DOCUMENT SECTION
- - - - -
Local area teams will be in contact with GP practices who are continuing to use expensive 084 numbers without taking “all reasonable steps” to stop patients using them.
Since April 2010 new rules have been in force which mean GPs can no longer enter into phone contracts which cost more than a local phone call of the same duration.
The Department of Health told GPs that they should take all reasonable steps to end or change any existing contracts that did not comply with the rules.
However, many practices have entered into long-term agreements, meaning patients weer continuing to pay more money. An audit carried out earlier this year shows that around 8% of practices continue to use 084 numbers.
Dr Mike Bewick, NHS England’s deputy medical director said: “This is a health equalities issue. There is a real risk that more financially-secure patients will wait on hold to get an appointment, no matter how much it costs them, where a poorer patient will be forced to hang up because they can’t afford the cost of the call, and not receive treatment because of that.
“For the same reason, a two-tier service of an 084 number with queuing and messaging facilities, alongside a local number that relies on a receptionist picking it up, is not a reasonable alternative. The NHS should not offer different levels of service dependent on means to pay.”
Dr David Geddes, NHS England’s head of primary care, said: “Research showed that some GPs felt unable to change things, because of real or perceived contracting problems, so we are aiming to bust some of the contracting myths and to support practices to make sure their patients get the best service.
“If GPs are not doing everything they can to change, then they are not providing an equitable service and are in breach of their contracts. We expect our area teams to use their local understanding and authority to make sure appropriate action is taken wherever GPs are not making this a priority.
Since its audit earlier this year, NHS England has worked with the Fair Telecoms Campaign to examine the real and perceived barriers to GPs in changing their telephone systems, finding that many GPs understood they would be charged significant amounts of money for cancellation or change of contracts.
In fact, leading providers of GP telephone systems including Daisy Communications (providers of Surgery Line) have agreed to move GPs to geographic-rate 03, 01 or 02 numbers with no contractual penalties.
NHS England will, through its area teams, continue to monitor GPs’ progress, and will audit practices’ telephony services again in 2014.
David Hickson, of the Fair Telecoms Campaign, said: “The Campaign has worked with GPs, commissioners and phone companies for some time over this issue. Where an 084 number is used, patients are effectively paying for their GPs’ telephony services, and this is not acceptable.
“The majority already respect the principles of the NHS by complying with the rules that were introduced more than three years ago – but those who are not complying must be held to account.”
- - - - -
GIVEN INFORMATION
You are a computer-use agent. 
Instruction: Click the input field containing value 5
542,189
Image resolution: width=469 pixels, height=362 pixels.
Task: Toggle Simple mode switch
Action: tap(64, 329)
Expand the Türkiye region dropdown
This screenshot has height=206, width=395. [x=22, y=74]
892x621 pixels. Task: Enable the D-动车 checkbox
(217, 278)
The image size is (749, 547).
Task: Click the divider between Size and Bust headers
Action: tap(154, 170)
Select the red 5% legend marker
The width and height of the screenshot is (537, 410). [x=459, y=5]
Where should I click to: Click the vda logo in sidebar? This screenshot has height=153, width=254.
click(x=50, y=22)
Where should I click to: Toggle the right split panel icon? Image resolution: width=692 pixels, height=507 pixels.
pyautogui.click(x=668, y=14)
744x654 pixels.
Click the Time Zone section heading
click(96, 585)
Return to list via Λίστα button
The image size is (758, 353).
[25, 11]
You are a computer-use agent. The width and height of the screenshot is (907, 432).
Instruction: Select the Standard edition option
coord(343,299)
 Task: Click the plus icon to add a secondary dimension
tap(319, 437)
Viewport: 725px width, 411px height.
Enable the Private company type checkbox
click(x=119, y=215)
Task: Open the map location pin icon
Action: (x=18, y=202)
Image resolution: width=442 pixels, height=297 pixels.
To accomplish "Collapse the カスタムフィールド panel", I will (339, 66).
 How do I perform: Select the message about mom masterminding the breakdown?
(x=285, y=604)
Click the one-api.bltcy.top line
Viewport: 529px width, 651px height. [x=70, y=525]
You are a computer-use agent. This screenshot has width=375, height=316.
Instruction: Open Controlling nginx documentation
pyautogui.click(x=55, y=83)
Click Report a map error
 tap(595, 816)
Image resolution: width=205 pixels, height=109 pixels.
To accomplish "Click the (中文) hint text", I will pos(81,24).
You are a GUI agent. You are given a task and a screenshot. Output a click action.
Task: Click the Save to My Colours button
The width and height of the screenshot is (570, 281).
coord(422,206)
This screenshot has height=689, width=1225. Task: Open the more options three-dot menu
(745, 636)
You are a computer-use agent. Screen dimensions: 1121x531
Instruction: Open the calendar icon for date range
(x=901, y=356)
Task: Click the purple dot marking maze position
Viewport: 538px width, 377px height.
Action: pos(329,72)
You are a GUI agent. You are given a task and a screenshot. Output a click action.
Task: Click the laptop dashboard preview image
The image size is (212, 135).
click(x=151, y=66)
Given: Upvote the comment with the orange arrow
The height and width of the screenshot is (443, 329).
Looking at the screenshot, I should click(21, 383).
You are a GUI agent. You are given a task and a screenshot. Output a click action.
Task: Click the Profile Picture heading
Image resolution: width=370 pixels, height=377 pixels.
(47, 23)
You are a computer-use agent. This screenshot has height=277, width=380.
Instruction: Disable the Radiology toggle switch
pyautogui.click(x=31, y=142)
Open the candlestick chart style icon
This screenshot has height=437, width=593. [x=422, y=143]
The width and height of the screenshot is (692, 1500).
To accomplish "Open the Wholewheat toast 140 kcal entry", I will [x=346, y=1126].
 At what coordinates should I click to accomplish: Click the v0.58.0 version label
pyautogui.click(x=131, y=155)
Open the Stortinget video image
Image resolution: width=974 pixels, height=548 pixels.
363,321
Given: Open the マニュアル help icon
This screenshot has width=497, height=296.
- - - - -
EXERCISE
Name every person quoted in the article above about GP practices and 084 phone numbers, and give the position or organization the article lists for each.

ANSWER FOR THIS EXERCISE
- Dr Mike Bewick, NHS England's deputy medical director
- Dr David Geddes, NHS England's head of primary care
- David Hickson, of the Fair Telecoms Campaign